- **WHAT YOU HAVE TO DO**
Return each line from the entries below that contains the string "Select".

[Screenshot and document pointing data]

= = =

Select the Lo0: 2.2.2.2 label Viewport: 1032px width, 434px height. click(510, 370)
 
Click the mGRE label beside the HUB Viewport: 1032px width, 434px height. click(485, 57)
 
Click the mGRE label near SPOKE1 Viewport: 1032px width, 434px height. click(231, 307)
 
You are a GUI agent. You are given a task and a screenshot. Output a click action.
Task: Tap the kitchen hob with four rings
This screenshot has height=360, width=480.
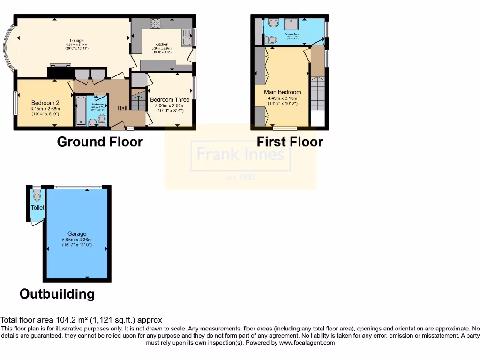pos(155,24)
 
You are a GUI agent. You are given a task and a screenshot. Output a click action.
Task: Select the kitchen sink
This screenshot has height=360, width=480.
pos(187,37)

= = =

- **EXPECTED ANSWER**
Select the Lo0: 2.2.2.2 label Viewport: 1032px width, 434px height. click(510, 370)
Task: Select the kitchen sink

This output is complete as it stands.